**TASK PROMPT**
The material below holds a span beginning at the line with "Contact Us (651, 2293)" and ending at the line with "Alerta stoc (452, 428)". Quote that span exactly, both ends included, and only that span.
——————
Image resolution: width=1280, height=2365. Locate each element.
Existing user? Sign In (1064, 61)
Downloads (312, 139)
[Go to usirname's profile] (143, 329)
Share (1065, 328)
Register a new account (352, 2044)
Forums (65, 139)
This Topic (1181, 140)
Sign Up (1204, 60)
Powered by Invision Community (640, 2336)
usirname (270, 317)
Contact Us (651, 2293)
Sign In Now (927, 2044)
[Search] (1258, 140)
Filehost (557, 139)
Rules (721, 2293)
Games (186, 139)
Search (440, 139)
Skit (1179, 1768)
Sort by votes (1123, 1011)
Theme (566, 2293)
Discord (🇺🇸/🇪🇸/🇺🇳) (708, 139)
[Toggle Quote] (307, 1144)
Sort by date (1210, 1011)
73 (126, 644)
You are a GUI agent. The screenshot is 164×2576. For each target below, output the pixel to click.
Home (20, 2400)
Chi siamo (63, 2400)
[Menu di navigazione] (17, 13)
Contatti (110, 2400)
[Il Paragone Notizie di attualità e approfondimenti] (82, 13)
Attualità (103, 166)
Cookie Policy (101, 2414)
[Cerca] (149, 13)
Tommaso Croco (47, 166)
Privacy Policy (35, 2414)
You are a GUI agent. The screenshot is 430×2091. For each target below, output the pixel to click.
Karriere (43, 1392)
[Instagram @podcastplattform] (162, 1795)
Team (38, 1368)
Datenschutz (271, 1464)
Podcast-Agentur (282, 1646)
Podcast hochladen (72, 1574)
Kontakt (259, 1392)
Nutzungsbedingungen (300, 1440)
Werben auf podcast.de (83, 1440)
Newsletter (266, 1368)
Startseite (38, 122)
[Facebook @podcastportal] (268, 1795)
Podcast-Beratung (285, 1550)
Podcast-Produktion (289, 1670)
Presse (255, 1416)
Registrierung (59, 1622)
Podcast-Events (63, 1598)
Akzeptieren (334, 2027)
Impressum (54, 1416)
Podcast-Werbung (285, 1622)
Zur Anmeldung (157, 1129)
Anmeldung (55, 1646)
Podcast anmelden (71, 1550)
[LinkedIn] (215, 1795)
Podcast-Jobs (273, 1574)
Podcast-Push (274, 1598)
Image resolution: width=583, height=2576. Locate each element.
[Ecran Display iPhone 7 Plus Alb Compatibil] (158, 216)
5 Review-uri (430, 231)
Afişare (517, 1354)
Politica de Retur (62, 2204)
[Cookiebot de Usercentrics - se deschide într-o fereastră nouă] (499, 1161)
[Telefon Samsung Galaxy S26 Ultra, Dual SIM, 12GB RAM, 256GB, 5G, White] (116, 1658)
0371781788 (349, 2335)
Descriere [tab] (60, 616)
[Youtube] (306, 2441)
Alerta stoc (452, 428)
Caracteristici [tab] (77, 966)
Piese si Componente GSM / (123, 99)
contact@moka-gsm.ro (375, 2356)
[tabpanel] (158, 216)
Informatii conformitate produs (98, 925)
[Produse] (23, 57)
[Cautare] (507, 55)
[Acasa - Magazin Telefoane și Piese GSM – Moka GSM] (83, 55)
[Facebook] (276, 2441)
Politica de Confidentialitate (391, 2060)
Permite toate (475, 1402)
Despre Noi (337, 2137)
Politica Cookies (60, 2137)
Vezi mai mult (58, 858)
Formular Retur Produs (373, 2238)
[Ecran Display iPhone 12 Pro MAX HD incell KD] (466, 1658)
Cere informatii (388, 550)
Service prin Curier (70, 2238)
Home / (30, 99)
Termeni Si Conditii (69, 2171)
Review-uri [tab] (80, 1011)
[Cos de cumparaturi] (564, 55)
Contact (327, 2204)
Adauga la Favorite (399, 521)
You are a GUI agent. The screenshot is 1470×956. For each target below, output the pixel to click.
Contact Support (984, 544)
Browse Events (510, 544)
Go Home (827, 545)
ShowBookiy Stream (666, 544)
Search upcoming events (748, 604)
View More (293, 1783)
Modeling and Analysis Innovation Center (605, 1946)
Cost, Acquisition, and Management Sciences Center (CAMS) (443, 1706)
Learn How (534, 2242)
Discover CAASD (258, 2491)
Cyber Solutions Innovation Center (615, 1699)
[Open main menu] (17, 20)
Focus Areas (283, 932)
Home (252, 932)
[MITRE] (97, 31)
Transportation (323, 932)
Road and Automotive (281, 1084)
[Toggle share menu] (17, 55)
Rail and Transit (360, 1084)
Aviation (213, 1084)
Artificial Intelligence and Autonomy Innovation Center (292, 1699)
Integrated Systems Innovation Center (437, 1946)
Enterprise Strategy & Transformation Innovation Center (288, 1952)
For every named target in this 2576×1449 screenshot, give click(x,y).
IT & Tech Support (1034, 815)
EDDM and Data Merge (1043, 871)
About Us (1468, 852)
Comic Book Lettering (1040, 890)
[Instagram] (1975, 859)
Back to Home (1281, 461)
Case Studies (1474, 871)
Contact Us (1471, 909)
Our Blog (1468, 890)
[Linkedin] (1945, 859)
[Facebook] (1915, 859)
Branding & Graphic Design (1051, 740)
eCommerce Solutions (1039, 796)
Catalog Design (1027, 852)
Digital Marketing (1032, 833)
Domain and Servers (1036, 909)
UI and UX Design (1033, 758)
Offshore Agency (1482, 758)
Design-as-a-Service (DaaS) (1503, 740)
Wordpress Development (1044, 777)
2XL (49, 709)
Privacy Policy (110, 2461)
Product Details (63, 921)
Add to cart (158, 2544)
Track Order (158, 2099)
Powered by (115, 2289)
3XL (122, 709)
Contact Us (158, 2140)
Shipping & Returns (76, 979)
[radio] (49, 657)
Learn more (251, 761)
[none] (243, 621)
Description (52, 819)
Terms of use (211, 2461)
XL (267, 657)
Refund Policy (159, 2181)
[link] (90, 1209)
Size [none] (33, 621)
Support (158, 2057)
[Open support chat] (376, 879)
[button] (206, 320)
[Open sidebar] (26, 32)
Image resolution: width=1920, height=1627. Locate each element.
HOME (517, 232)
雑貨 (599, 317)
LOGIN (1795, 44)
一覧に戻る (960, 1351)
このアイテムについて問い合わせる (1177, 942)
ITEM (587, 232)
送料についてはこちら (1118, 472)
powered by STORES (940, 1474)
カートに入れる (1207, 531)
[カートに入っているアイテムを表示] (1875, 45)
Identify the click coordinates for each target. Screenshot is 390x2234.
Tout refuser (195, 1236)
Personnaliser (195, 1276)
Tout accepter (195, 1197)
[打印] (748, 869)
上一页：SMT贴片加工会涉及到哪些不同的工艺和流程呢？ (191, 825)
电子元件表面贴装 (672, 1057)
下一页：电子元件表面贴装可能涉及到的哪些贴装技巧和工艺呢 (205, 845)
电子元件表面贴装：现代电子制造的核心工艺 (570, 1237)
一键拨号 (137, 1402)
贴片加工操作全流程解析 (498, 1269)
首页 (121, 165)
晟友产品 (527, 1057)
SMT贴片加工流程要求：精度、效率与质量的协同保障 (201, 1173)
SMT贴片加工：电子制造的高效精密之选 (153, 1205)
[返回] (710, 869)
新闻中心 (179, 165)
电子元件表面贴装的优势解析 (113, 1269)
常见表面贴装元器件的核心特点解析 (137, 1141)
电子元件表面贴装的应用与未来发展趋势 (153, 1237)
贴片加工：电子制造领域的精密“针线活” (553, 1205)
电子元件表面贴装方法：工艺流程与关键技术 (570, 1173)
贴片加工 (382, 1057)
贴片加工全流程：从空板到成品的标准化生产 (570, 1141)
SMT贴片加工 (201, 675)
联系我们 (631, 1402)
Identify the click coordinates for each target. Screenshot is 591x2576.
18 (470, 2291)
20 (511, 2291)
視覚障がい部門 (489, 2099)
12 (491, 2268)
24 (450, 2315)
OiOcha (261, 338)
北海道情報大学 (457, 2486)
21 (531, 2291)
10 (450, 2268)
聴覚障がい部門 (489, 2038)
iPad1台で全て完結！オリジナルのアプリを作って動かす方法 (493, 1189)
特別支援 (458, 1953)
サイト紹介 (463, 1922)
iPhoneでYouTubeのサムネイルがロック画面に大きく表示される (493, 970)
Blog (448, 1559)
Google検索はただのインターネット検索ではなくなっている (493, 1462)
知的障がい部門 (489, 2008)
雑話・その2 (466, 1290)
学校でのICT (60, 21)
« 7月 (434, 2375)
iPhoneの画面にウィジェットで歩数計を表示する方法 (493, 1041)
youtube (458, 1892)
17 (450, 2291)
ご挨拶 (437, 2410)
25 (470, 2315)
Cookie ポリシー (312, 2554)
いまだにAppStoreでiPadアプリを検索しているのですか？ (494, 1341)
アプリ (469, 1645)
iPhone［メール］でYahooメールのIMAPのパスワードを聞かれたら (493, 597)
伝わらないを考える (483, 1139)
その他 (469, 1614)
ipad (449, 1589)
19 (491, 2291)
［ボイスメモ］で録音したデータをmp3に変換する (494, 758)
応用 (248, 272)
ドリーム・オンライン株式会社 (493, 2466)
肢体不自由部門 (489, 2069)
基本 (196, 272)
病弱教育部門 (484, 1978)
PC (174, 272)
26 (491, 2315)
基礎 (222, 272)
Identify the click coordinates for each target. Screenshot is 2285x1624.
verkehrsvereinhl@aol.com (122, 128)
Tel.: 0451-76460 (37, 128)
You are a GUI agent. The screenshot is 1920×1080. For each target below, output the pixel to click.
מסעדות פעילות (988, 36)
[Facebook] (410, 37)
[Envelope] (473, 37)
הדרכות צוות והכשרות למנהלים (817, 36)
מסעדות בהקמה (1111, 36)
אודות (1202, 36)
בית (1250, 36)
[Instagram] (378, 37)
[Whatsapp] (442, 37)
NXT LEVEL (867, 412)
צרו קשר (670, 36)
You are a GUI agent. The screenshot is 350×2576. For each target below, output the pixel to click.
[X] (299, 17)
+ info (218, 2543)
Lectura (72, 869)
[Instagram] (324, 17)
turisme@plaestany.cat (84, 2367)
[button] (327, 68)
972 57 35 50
——————
**RESULT**
Contact Us (651, 2293)
Sign In Now (927, 2044)
[Search] (1258, 140)
Filehost (557, 139)
Rules (721, 2293)
Games (186, 139)
Search (440, 139)
Skit (1179, 1768)
Sort by votes (1123, 1011)
Theme (566, 2293)
Discord (🇺🇸/🇪🇸/🇺🇳) (708, 139)
[Toggle Quote] (307, 1144)
Sort by date (1210, 1011)
73 (126, 644)
You are a GUI agent. The screenshot is 164×2576. For each target below, output the pixel to click.
Home (20, 2400)
Chi siamo (63, 2400)
[Menu di navigazione] (17, 13)
Contatti (110, 2400)
[Il Paragone Notizie di attualità e approfondimenti] (82, 13)
Attualità (103, 166)
Cookie Policy (101, 2414)
[Cerca] (149, 13)
Tommaso Croco (47, 166)
Privacy Policy (35, 2414)
You are a GUI agent. The screenshot is 430×2091. For each target below, output the pixel to click.
Karriere (43, 1392)
[Instagram @podcastplattform] (162, 1795)
Team (38, 1368)
Datenschutz (271, 1464)
Podcast-Agentur (282, 1646)
Podcast hochladen (72, 1574)
Kontakt (259, 1392)
Nutzungsbedingungen (300, 1440)
Werben auf podcast.de (83, 1440)
Newsletter (266, 1368)
Startseite (38, 122)
[Facebook @podcastportal] (268, 1795)
Podcast-Beratung (285, 1550)
Podcast-Produktion (289, 1670)
Presse (255, 1416)
Registrierung (59, 1622)
Podcast-Events (63, 1598)
Akzeptieren (334, 2027)
Impressum (54, 1416)
Podcast-Werbung (285, 1622)
Zur Anmeldung (157, 1129)
Anmeldung (55, 1646)
Podcast anmelden (71, 1550)
[LinkedIn] (215, 1795)
Podcast-Jobs (273, 1574)
Podcast-Push (274, 1598)
Image resolution: width=583, height=2576. Locate each element.
[Ecran Display iPhone 7 Plus Alb Compatibil] (158, 216)
5 Review-uri (430, 231)
Afişare (517, 1354)
Politica de Retur (62, 2204)
[Cookiebot de Usercentrics - se deschide într-o fereastră nouă] (499, 1161)
[Telefon Samsung Galaxy S26 Ultra, Dual SIM, 12GB RAM, 256GB, 5G, White] (116, 1658)
0371781788 (349, 2335)
Descriere [tab] (60, 616)
[Youtube] (306, 2441)
Alerta stoc (452, 428)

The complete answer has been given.